▸ **TASK DIRECTIONS**:
Reproduce every entry precisely as written.

================================

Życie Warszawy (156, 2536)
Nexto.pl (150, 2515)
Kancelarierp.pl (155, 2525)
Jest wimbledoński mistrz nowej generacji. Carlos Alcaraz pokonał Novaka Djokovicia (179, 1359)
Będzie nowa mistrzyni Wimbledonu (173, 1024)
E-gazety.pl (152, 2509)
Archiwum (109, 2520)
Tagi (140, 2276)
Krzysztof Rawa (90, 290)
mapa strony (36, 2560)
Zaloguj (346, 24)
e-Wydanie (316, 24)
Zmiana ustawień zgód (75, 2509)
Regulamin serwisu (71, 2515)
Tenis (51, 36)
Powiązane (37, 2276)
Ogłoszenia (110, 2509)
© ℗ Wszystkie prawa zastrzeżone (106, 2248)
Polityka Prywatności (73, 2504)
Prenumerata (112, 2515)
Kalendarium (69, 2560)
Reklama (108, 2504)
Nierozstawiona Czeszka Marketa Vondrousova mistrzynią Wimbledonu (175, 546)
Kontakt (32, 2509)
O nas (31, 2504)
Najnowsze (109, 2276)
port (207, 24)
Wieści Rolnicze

================================

▸ **RESULT OF THE TASK**:
Życie Warszawy (156, 2536)
Nexto.pl (150, 2515)
Kancelarierp.pl (155, 2525)
Jest wimbledoński mistrz nowej generacji. Carlos Alcaraz pokonał Novaka Djokovicia (179, 1359)
Będzie nowa mistrzyni Wimbledonu (173, 1024)
E-gazety.pl (152, 2509)
Archiwum (109, 2520)
Tagi (140, 2276)
Krzysztof Rawa (90, 290)
mapa strony (36, 2560)
Zaloguj (346, 24)
e-Wydanie (316, 24)
Zmiana ustawień zgód (75, 2509)
Regulamin serwisu (71, 2515)
Tenis (51, 36)
Powiązane (37, 2276)
Ogłoszenia (110, 2509)
© ℗ Wszystkie prawa zastrzeżone (106, 2248)
Polityka Prywatności (73, 2504)
Prenumerata (112, 2515)
Kalendarium (69, 2560)
Reklama (108, 2504)
Nierozstawiona Czeszka Marketa Vondrousova mistrzynią Wimbledonu (175, 546)
Kontakt (32, 2509)
O nas (31, 2504)
Najnowsze (109, 2276)
port (207, 24)
Wieści Rolnicze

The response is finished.